◆ DATA FOR PROCESSING

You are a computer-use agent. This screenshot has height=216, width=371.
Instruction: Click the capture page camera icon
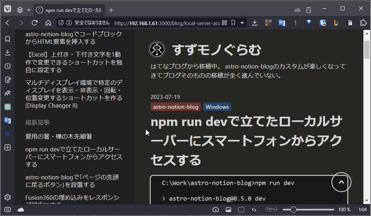click(x=216, y=210)
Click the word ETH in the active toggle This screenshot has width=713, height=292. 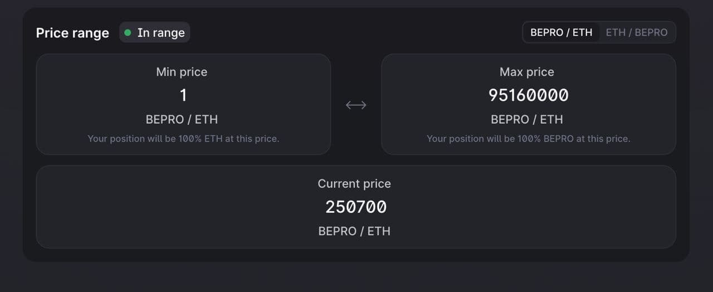(x=583, y=32)
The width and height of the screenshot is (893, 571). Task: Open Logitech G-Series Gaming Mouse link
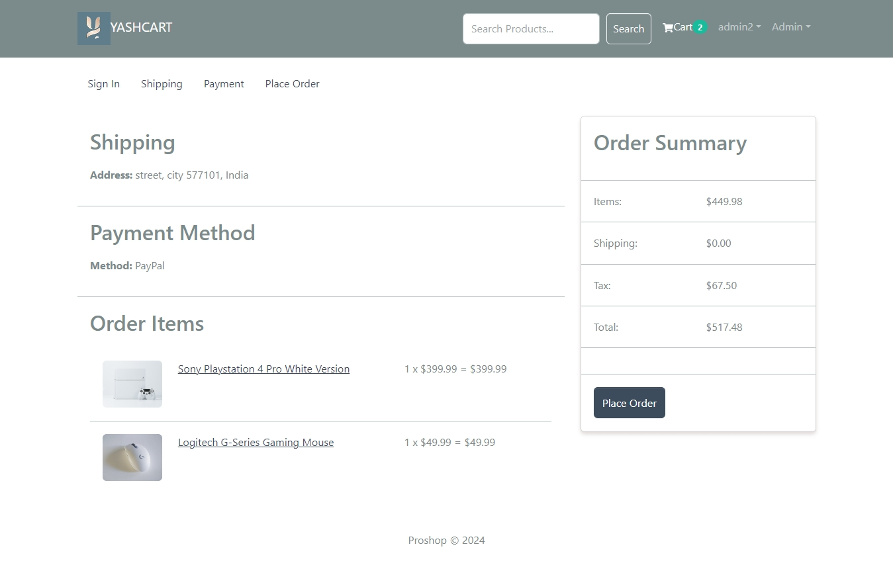pyautogui.click(x=256, y=442)
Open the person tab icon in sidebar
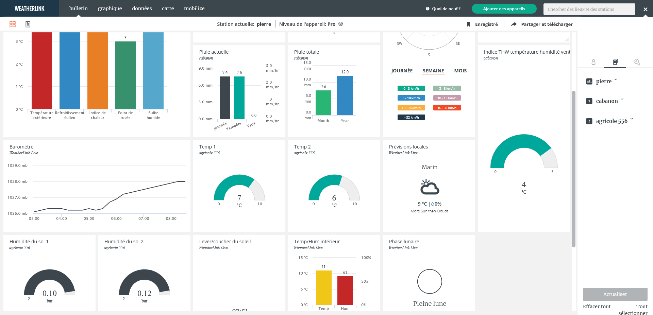The width and height of the screenshot is (653, 315). [593, 62]
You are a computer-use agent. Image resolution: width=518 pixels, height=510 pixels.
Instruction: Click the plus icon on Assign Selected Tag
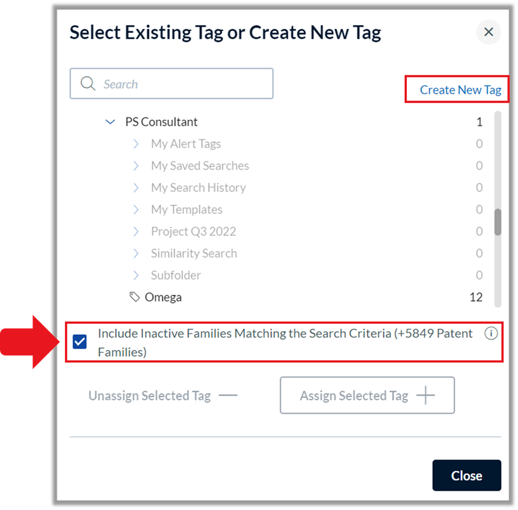pyautogui.click(x=426, y=395)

◆ EXERCISE DETAILS
Return each line from the entries above that includes "computer".

◆ EXERCISE RESPONSE
You are a computer-use agent. This screenshot has height=216, width=371.
You are a computer-use agent. Image resolution: width=518 pixels, height=510 pixels.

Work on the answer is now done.